9. Accanto alla questione
morale, si presenta un'effettiva considerazione non meno importante, che
attiene alla natura stessa della facoltà. La medianità seria non può
essere e non sarà mai una professione, non solo perché verrebbe
screditata moralmente, collocando i medium sullo stesso piano di quelli
che predicono il futuro, ma anche perché le si oppone un ostacolo
materiale: si tratta di una facoltà essenzialmente mobile, fugace e
variabile, sulla cui durata nessuno può contare. Questo costituirebbe,
per chi decidesse di ricorrervi, un mezzo economico assolutamente
incerto, poiché potrebbe venirgli a mancare nel momento in cui gli fosse
più necessario. Altro è un talento acquisito attraverso lo studio e il
lavoro e che, proprio per questo, è una vera proprietà dalla quale è
naturalmente permesso trarre vantaggio. Ma la medianità non è né un'arte
né un talento. È per questo che non può diventare una professione. Essa
esiste solo con il concorso degli Spiriti. Se questi Spiriti vengono a
mancare, la medianità cessa di esistere. Può sussistere l'attitudine, ma
la sua pratica viene annullata.

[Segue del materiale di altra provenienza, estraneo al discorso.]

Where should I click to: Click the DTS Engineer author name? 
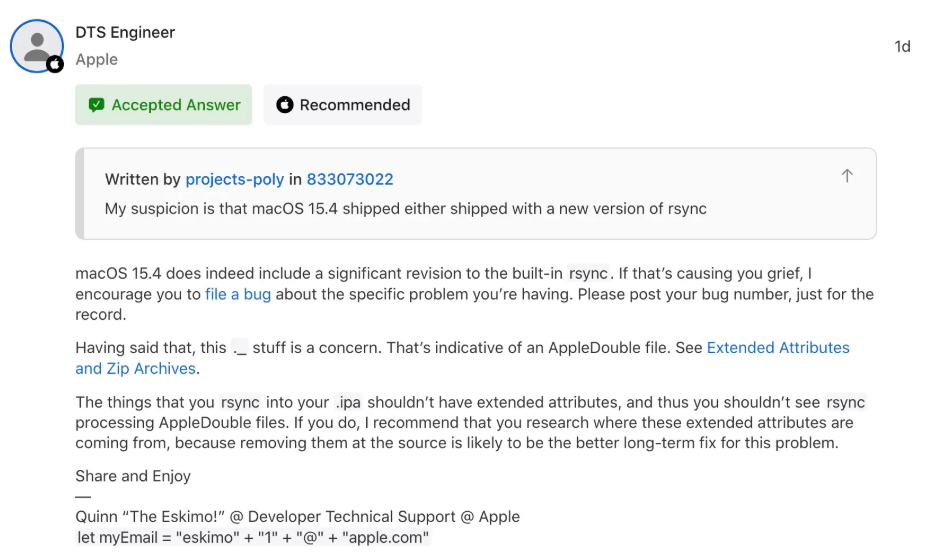coord(125,32)
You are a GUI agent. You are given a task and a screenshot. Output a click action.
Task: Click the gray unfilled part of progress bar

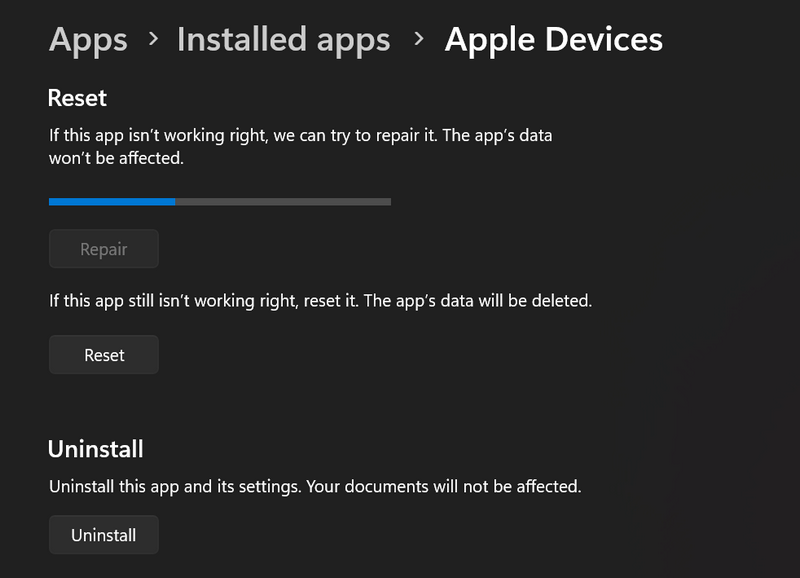(283, 201)
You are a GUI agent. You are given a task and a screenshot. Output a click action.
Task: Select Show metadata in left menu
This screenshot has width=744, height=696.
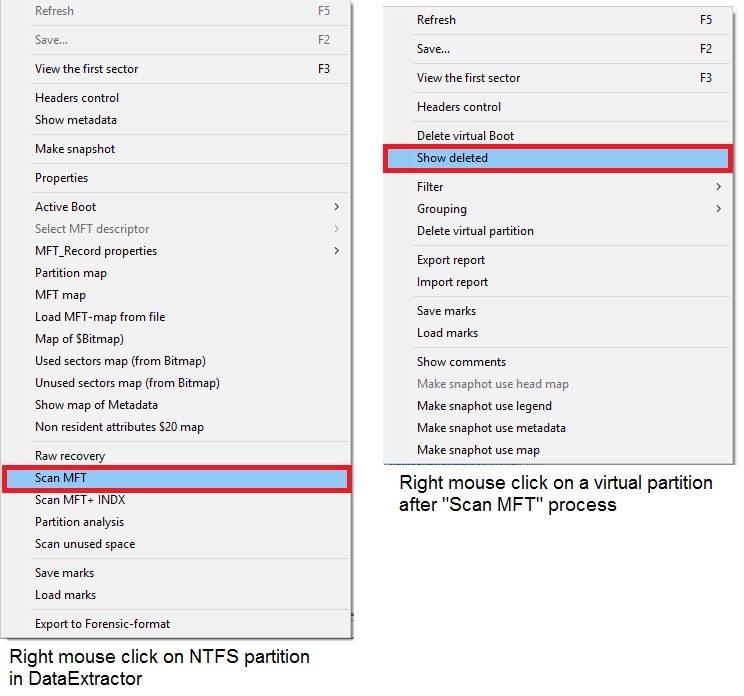(76, 120)
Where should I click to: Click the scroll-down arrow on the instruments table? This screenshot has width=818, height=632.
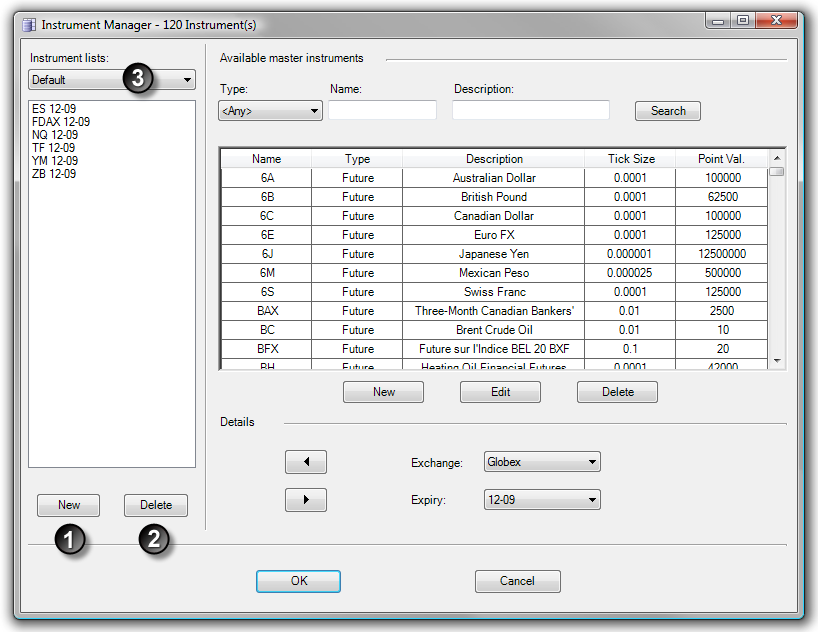click(779, 360)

Non c'è un solo medium al mondo che
possa garantire il conseguimento di un fenomeno spiritista a un dato
momento. Esercitare la medianità vuol dunque dire disporre di una cosa
che non si padroneggia veramente. Affermare il contrario vuol dire
ingannare chi paga. Inoltre non è di se stessi che si dispone, ma degli
Spiriti e delle anime dei morti, il cui aiuto viene messo in vendita. La
sola idea ripugna istintivamente. Questo commercio, degenerato in
abuso, sfruttato da ciarlataneria, ignoranza, credulità e superstizione,
ha motivato la presa di posizione di Mosè. Lo Spiritismo contemporaneo,
che ha compreso il lato serio del problema mettendo al bando questo
sfruttamento, ha elevato la medianità a rango di missione (vedere Il libro dei Medium, cap. XXVIII; Il Cielo e l'Inferno, cap. XI).